The bench said that the matter of protection of doctors is serious and needs consideration, but is not urgent any more, Bar and Bench reported. The Indian Medical Association had filed an intervention application in support of the petitioner, Alakh Alok Srivastava, in the case.
“We agreed to hear the plea today as there was a strike by doctors and medical fraternity in West Bengal and other states,” the bench of Justices Deepak Gupta and Surya Kant said according to PTI. “The strike has been called off and there appears no urgency to hear the petition. List before an appropriate bench.”
The Supreme Court said it has to take a “holistic view” of the situation, not merely from the viewpoint of doctors. “We can’t protect doctors at the cost of other citizens,” it said. “We have to look at the larger picture. We are not against the protection given to doctors.”
Junior doctors in West Bengal had gone on strike on July 11, a day after a mob beat up two interns following the death of a patient at NRS Medical College and Hospital in Kolkata. Doctors at NRS Medical College and Hospital called off their strike on Monday following a meeting with West Bengal Chief Minister Mamata Banerjee, who assured the doctors of security at the workplace.
On Friday, doctors around the country had joined the strike. The Indian Medical Association had called for protests on Friday, and said a countrywide strike would be held on Sunday.
Doctors in New Delhi resumed their duties on Tuesday, PTI reported. Doctors at the Centre-run All India Institute of Medical Sciences, Lady Hardinge Medical College and Hospital, and the Delhi government’s GTB Hospital and Deen Dayal Upadhyaya Hospital had stopped non-essential services and Out Patient Department facilities in support of their colleagues in West Bengal on Friday.

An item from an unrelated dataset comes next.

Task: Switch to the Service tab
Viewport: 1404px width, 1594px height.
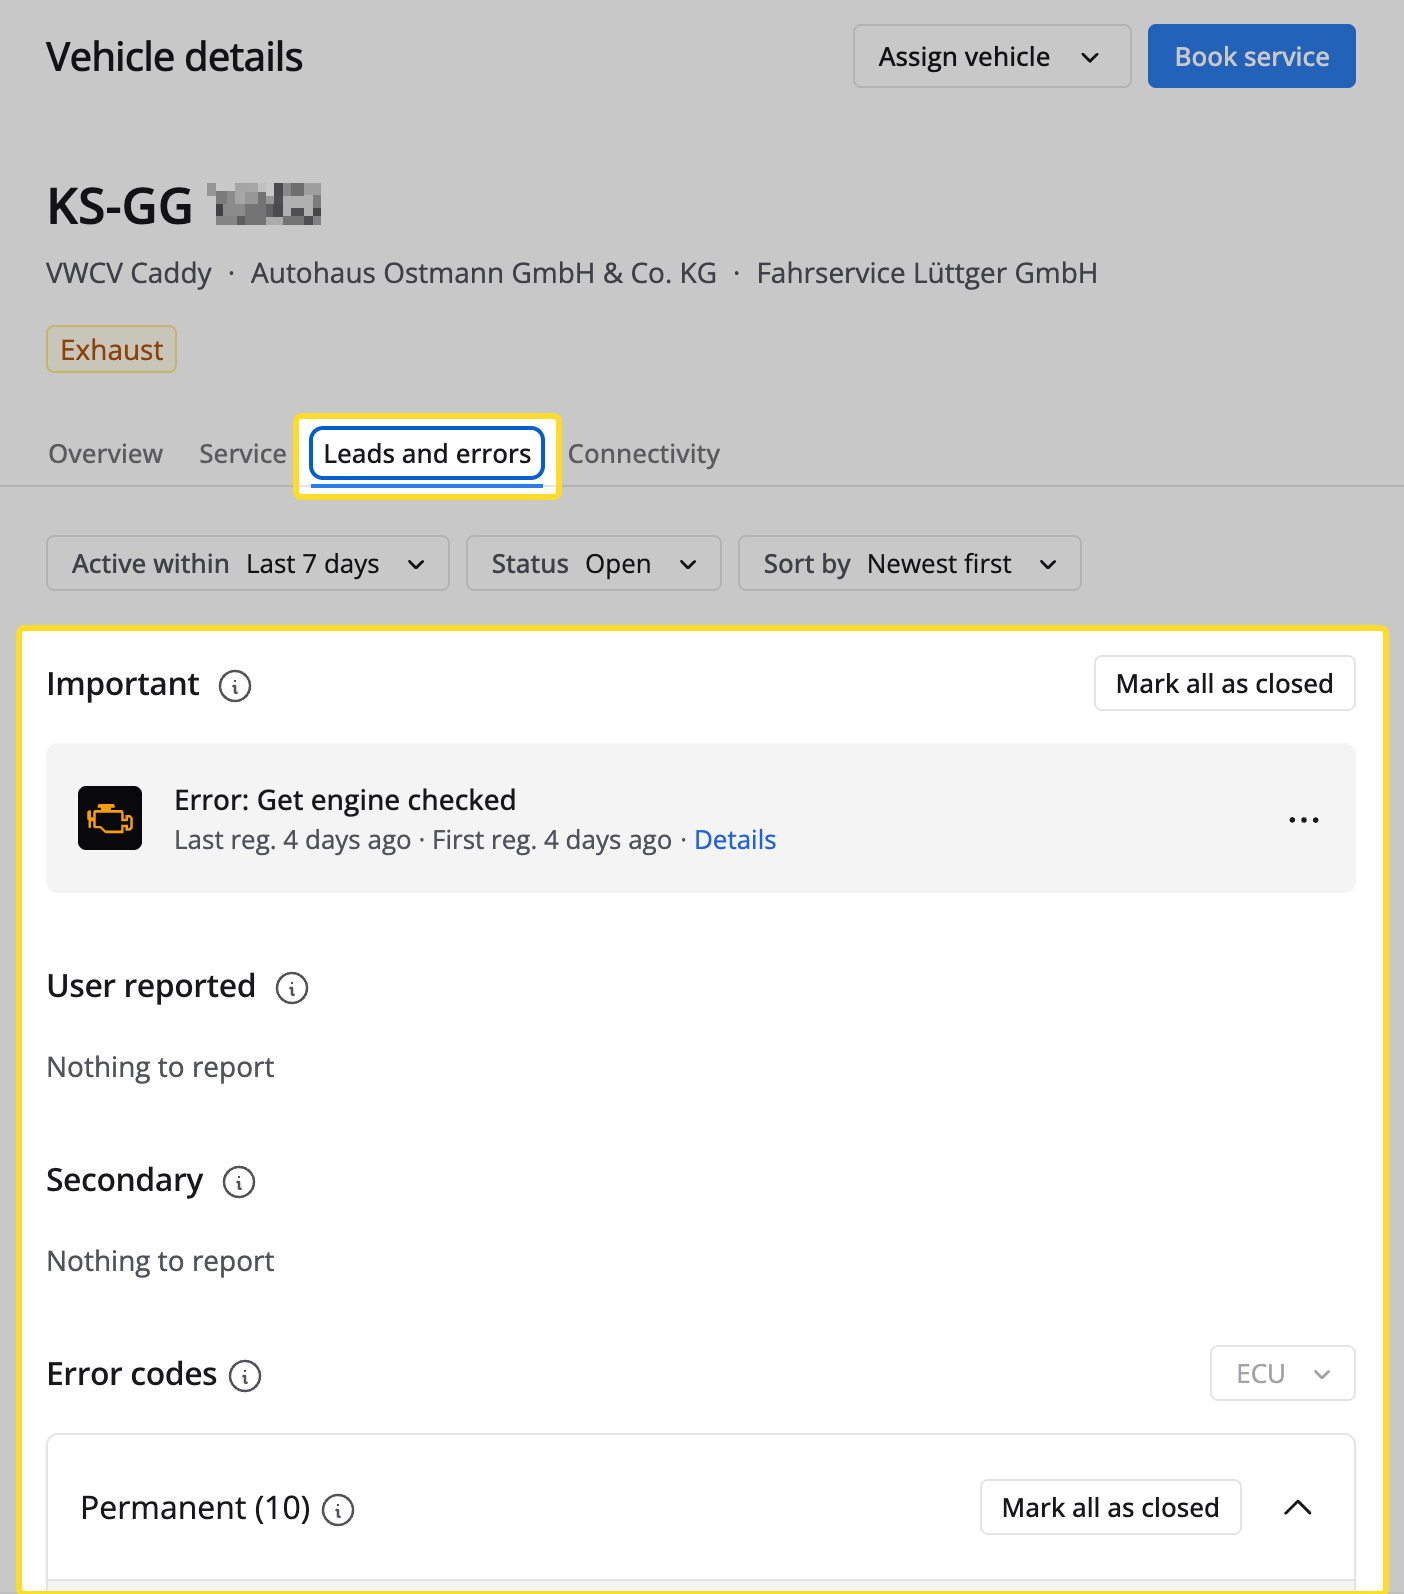Action: (243, 454)
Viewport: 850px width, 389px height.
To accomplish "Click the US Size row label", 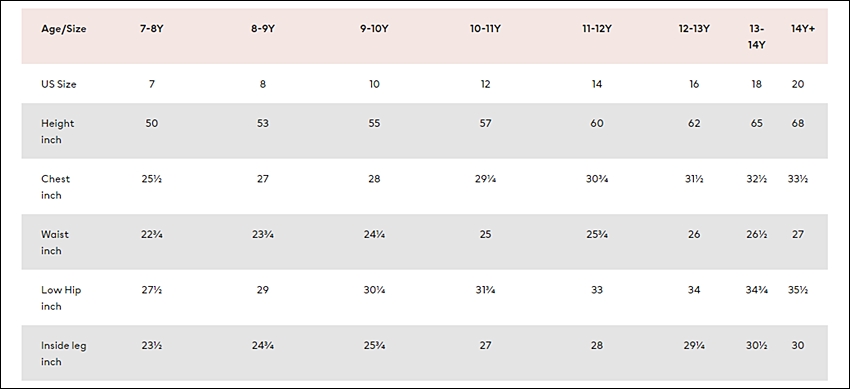I will [x=59, y=84].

“With the decision of the protesting doctors of West Bengal to call off the strike, the resident doctors at AIIMS, New Delhi, too shall resume their duties with immediate effect,” a statement by the Resident Doctors’ Association at AIIMS read on Tuesday. “We sincerely hope that the central government shall soon bring in a new central law on doctors’ security as promised by Union Health Minister Dr Harsh Vardhan in a time-bound manner, failing which we would be forced to resort to strike in future.”